Qitong Wang (王琦童)

Ph.D. Student

University of Delaware

Dept. of Computer & Information Sciences

Address:

Email CV Scholar Github X (Twitter)

I am currently pursuing my Ph.D. in the Department of Computer and Information Sciences (CIS) at the University of Delaware (UD), advised by Christopher Rasmussen. Previously I collaborate with Julie Michelle Klinger on designing machine learning frameworks tailored for geospatial data analysis. My research primarily revolves around Computer Vision and Machine Learning. Specifically, I am dedicated to exploring the application of trustworthy deep learning models. Additionally, my research also involves developing frameworks for video learning and understanding.

Prior to joining the University of Delaware, I completed my M.S. degree in the Department of Computer Science at Boston University advised by Margrit Betke. During that period, my research focus was on developing models for text detection and recognition.

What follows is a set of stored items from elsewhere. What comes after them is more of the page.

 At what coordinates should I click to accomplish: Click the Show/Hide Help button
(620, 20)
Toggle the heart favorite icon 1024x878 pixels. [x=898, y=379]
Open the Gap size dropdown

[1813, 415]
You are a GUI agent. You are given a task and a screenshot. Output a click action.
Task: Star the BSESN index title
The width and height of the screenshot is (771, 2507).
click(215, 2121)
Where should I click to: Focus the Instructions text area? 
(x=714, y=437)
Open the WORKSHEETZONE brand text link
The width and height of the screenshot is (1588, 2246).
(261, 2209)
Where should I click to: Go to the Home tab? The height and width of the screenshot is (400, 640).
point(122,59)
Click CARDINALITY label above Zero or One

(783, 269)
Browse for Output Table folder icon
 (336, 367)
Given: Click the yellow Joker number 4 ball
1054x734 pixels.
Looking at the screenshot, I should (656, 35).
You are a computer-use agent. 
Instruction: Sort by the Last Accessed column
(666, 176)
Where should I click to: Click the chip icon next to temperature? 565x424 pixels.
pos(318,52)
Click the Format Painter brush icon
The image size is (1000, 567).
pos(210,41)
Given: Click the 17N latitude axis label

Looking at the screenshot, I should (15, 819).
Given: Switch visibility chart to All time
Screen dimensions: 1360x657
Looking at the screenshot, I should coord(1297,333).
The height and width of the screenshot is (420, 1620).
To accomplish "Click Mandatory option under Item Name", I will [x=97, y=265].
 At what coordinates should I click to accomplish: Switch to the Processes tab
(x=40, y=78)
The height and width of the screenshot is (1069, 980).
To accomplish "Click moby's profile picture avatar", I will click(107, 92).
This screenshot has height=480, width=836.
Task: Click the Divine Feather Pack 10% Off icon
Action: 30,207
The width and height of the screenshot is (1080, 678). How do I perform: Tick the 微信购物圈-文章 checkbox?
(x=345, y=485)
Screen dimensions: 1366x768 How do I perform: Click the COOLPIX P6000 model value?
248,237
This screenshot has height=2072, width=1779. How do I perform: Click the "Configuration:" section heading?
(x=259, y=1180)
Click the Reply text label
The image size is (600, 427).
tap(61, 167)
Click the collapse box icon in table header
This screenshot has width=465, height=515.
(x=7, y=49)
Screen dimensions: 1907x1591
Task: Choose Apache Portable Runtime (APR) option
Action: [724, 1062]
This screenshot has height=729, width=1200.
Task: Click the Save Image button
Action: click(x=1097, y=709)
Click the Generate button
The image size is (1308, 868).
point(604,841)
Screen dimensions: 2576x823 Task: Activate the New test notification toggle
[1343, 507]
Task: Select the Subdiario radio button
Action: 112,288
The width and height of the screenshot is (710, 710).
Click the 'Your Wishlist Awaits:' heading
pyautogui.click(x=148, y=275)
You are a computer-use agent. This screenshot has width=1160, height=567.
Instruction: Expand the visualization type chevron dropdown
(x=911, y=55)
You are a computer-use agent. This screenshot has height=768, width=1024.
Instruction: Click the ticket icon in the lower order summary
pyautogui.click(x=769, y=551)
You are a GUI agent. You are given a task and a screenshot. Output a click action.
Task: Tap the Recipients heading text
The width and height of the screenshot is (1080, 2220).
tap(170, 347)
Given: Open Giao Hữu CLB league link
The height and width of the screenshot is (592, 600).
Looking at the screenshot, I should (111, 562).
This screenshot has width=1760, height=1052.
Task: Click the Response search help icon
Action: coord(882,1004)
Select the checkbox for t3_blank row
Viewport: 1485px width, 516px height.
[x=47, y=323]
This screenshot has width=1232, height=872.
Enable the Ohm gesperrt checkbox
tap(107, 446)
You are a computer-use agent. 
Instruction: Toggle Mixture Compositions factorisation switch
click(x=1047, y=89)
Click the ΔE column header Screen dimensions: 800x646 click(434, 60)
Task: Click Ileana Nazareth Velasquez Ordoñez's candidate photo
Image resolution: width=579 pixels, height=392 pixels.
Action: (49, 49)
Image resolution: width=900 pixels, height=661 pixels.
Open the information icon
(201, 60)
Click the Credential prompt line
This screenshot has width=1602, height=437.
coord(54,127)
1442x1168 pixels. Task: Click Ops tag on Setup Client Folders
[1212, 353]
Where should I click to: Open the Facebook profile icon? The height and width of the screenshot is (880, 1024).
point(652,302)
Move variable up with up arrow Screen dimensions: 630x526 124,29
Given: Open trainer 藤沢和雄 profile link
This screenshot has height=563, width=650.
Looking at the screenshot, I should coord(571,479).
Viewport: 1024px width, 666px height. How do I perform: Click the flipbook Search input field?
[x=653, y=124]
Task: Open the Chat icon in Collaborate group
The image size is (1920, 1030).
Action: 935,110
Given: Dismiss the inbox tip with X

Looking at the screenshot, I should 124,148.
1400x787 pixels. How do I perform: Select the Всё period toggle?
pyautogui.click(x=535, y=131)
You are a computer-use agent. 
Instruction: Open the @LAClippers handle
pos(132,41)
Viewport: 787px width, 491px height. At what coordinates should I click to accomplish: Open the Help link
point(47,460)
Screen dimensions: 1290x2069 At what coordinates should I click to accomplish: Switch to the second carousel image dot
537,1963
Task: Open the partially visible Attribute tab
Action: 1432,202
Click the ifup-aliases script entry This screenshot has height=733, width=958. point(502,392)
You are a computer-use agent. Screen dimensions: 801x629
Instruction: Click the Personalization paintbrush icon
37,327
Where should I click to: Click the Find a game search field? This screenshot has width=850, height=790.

Before that, I got my B.Eng. degree from the Wuhan University of Technology.

In the industry, I am fortunate to have the opportunities to intern or collaborate with Fan Du (Dolby Laboratories), Pranav Maneriker (Dolby Laboratories), Jihui Jin (Dolby Laboratories), Ting Liu (Google), Long Zhao (Google), Liangzhe Yuan (Google), R. Manmatha (Amazon), Yusheng Xie (Amazon).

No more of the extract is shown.